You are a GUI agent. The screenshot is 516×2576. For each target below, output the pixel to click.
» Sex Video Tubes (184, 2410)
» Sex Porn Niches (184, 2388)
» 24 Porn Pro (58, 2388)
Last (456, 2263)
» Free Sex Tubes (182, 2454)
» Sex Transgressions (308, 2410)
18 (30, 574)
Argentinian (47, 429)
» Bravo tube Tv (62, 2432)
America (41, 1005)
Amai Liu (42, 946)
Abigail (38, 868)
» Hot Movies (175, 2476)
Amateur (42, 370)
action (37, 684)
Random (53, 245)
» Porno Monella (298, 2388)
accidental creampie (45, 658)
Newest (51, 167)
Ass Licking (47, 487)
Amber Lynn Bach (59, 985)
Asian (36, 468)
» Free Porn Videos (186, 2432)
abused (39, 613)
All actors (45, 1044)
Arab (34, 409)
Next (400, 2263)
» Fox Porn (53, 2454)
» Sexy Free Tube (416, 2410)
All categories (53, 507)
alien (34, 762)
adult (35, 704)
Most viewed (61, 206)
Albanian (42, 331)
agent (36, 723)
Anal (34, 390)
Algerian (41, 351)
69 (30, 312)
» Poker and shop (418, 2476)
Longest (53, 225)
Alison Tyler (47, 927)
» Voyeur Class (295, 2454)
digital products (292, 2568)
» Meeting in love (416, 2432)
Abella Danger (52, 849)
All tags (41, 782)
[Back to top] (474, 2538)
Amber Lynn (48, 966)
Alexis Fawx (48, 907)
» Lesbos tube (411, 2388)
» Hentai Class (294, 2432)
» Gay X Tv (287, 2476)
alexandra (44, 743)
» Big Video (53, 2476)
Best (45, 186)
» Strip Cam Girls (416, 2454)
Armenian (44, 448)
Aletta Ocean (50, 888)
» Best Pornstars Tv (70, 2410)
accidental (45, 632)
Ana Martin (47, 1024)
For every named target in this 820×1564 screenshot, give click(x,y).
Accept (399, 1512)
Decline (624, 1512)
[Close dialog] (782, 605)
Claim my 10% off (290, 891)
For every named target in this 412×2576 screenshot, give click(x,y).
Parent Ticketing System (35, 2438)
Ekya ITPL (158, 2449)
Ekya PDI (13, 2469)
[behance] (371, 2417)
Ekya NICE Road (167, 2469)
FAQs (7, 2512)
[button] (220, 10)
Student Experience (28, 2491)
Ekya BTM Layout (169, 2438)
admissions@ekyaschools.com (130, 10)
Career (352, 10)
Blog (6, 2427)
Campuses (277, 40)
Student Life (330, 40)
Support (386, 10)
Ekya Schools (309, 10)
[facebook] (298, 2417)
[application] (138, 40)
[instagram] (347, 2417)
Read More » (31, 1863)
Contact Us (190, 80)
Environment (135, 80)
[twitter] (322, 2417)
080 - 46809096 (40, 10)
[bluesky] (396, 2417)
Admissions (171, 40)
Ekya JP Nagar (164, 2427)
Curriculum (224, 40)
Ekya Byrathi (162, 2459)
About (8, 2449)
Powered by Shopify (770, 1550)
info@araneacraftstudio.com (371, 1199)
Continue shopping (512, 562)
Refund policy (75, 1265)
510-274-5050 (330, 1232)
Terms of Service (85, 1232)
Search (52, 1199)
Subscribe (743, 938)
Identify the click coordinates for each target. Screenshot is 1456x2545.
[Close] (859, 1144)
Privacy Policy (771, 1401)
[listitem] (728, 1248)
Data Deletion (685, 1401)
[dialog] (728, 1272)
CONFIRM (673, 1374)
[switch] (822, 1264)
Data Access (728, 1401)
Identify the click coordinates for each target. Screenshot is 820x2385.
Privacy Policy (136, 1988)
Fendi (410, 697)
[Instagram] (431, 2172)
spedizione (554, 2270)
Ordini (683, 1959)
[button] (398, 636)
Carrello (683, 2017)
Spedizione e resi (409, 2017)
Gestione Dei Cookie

□ □ □ □ □

Output each entry precisely as given.

= TASK ANSWER =
You are a GUI agent. The screenshot is 516×2576. For each target below, output the pixel to click.
» Sex Video Tubes (184, 2410)
» Sex Porn Niches (184, 2388)
» 24 Porn Pro (58, 2388)
Last (456, 2263)
» Free Sex Tubes (182, 2454)
» Sex Transgressions (308, 2410)
18 (30, 574)
Argentinian (47, 429)
» Bravo tube Tv (62, 2432)
America (41, 1005)
Amai Liu (42, 946)
Abigail (38, 868)
» Hot Movies (175, 2476)
Amateur (42, 370)
action (37, 684)
Random (53, 245)
» Porno Monella (298, 2388)
accidental creampie (45, 658)
Newest (51, 167)
Ass Licking (47, 487)
Amber Lynn Bach (59, 985)
Asian (36, 468)
» Free Porn Videos (186, 2432)
abused (39, 613)
All actors (45, 1044)
Arab (34, 409)
Next (400, 2263)
» Fox Porn (53, 2454)
» Sexy Free Tube (416, 2410)
All categories (53, 507)
alien (34, 762)
adult (35, 704)
Most viewed (61, 206)
Albanian (42, 331)
agent (36, 723)
Anal (34, 390)
Algerian (41, 351)
69 (30, 312)
» Poker and shop (418, 2476)
Longest (53, 225)
Alison Tyler (47, 927)
» Voyeur Class (295, 2454)
digital products (292, 2568)
» Meeting in love (416, 2432)
Abella Danger (52, 849)
All tags (41, 782)
[Back to top] (474, 2538)
Amber Lynn (48, 966)
Alexis Fawx (48, 907)
» Lesbos tube (411, 2388)
» Hentai Class (294, 2432)
» Gay X Tv (287, 2476)
alexandra (44, 743)
» Big Video (53, 2476)
Best (45, 186)
» Strip Cam Girls (416, 2454)
Armenian (44, 448)
Aletta Ocean (50, 888)
» Best Pornstars Tv (70, 2410)
accidental (45, 632)
Ana Martin (47, 1024)
For every named target in this 820×1564 screenshot, give click(x,y).
Accept (399, 1512)
Decline (624, 1512)
[Close dialog] (782, 605)
Claim my 10% off (290, 891)
For every named target in this 412×2576 screenshot, give click(x,y).
Parent Ticketing System (35, 2438)
Ekya ITPL (158, 2449)
Ekya PDI (13, 2469)
[behance] (371, 2417)
Ekya NICE Road (167, 2469)
FAQs (7, 2512)
[button] (220, 10)
Student Experience (28, 2491)
Ekya BTM Layout (169, 2438)
admissions@ekyaschools.com (130, 10)
Career (352, 10)
Blog (6, 2427)
Campuses (277, 40)
Student Life (330, 40)
Support (386, 10)
Ekya Schools (309, 10)
[facebook] (298, 2417)
[application] (138, 40)
[instagram] (347, 2417)
Read More » (31, 1863)
Contact Us (190, 80)
Environment (135, 80)
[twitter] (322, 2417)
080 - 46809096 (40, 10)
[bluesky] (396, 2417)
Admissions (171, 40)
Ekya JP Nagar (164, 2427)
Curriculum (224, 40)
Ekya Byrathi (162, 2459)
About (8, 2449)
Powered by Shopify (770, 1550)
info@araneacraftstudio.com (371, 1199)
Continue shopping (512, 562)
Refund policy (75, 1265)
510-274-5050 (330, 1232)
Terms of Service (85, 1232)
Search (52, 1199)
Subscribe (743, 938)
Identify the click coordinates for each target. Screenshot is 1456x2545.
[Close] (859, 1144)
Privacy Policy (771, 1401)
[listitem] (728, 1248)
Data Deletion (685, 1401)
[dialog] (728, 1272)
CONFIRM (673, 1374)
[switch] (822, 1264)
Data Access (728, 1401)
Identify the click coordinates for each target. Screenshot is 820x2385.
Privacy Policy (136, 1988)
Fendi (410, 697)
[Instagram] (431, 2172)
spedizione (554, 2270)
Ordini (683, 1959)
[button] (398, 636)
Carrello (683, 2017)
Spedizione e resi (409, 2017)
Gestione Dei Cookie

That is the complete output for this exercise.